[Items listed in a dataset]
--- START ---
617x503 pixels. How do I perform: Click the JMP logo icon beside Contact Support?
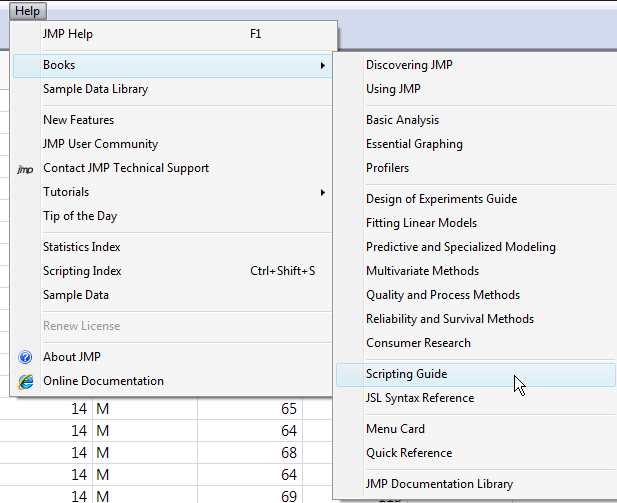26,169
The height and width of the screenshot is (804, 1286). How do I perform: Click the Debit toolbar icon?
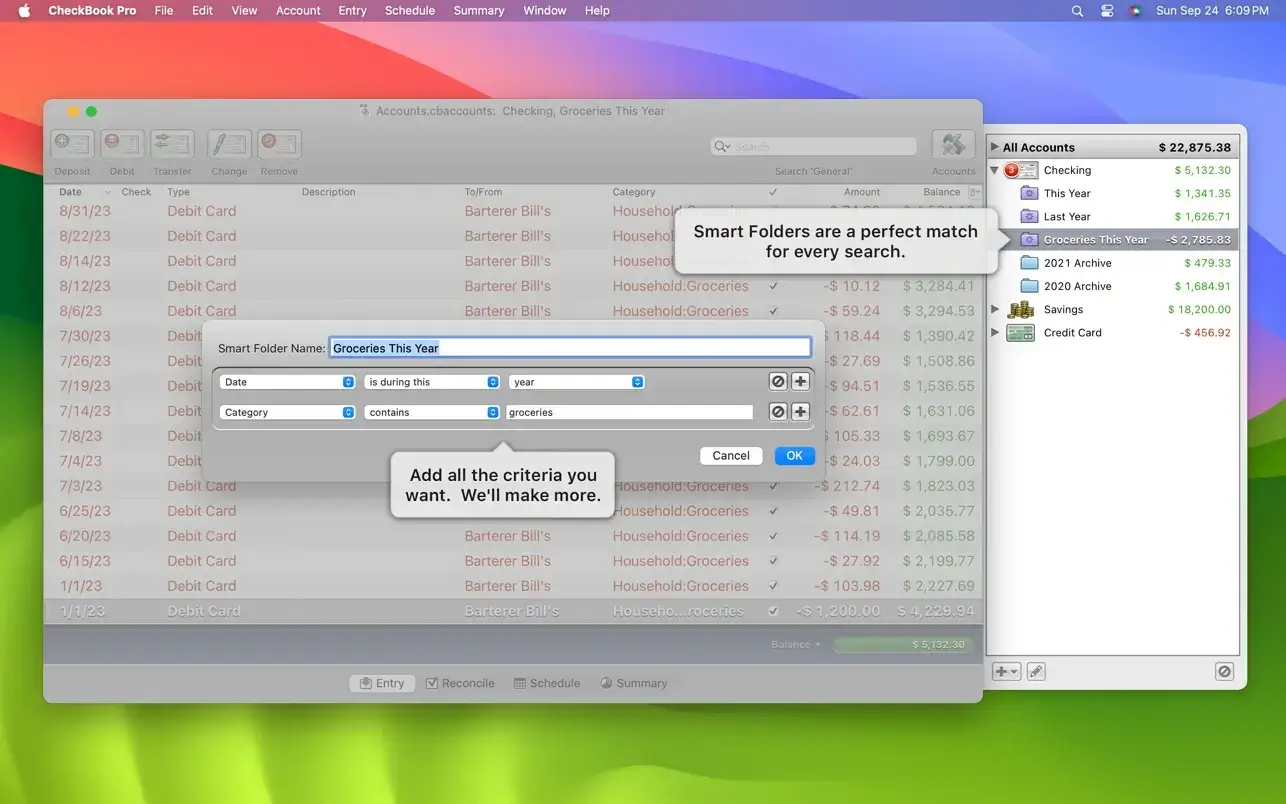point(122,144)
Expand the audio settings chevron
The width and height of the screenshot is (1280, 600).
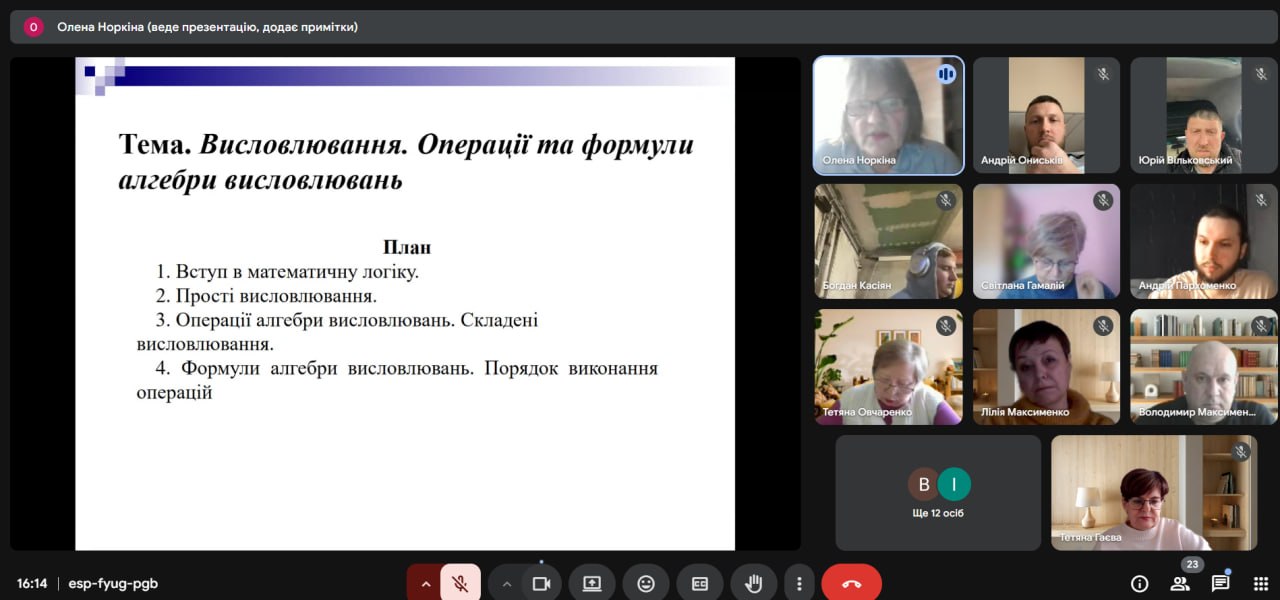426,584
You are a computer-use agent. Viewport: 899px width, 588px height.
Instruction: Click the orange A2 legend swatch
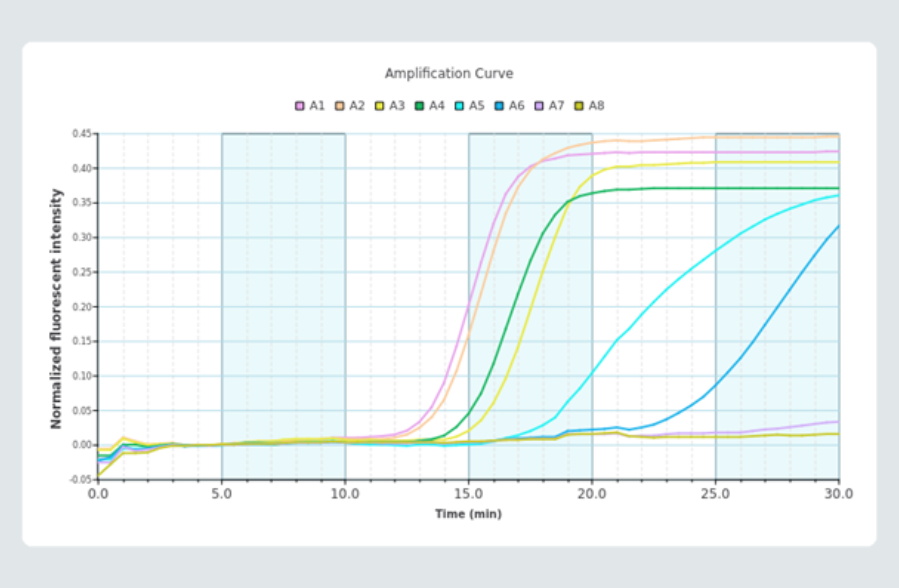tap(339, 106)
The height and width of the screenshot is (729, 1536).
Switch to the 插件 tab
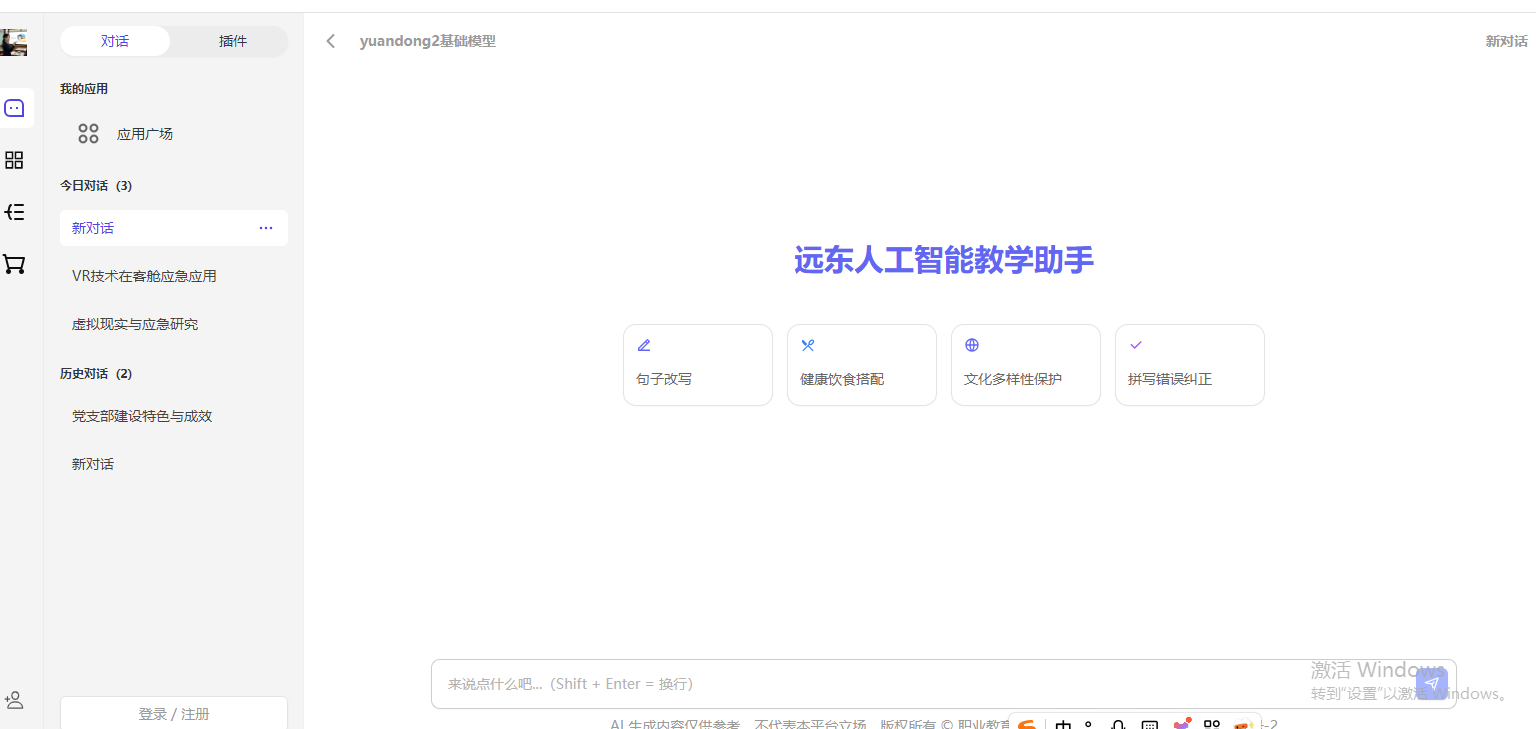pos(232,41)
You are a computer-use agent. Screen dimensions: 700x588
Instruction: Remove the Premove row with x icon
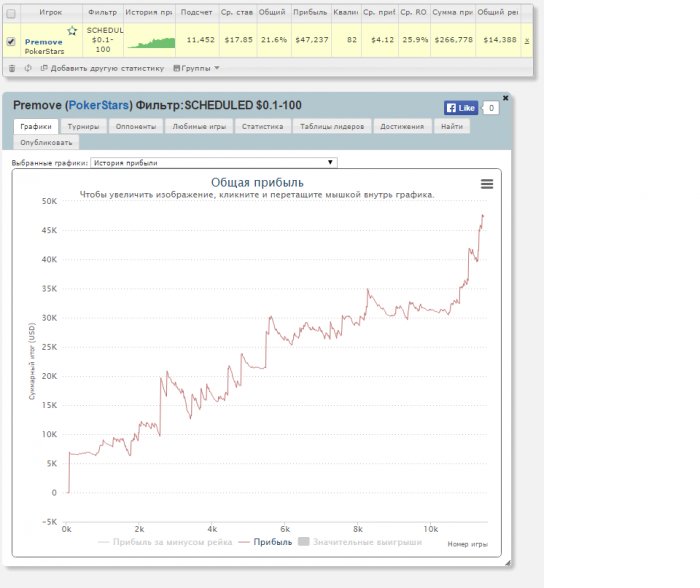(527, 41)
--- END ---
Set down, word for word, only the lines running from the line with "The width and" through the final line of the entries above, omitting all pictures.

### [REPLY TO THE EXERCISE]
The width and height of the screenshot is (1280, 600).
426,584
You are a computer-use agent. Viewport: 899px width, 588px height.
Instruction: Click the orange A2 legend swatch
tap(339, 106)
The height and width of the screenshot is (729, 1536).
Switch to the 插件 tab
pos(232,41)
You are a computer-use agent. Screen dimensions: 700x588
Instruction: Remove the Premove row with x icon
(527, 41)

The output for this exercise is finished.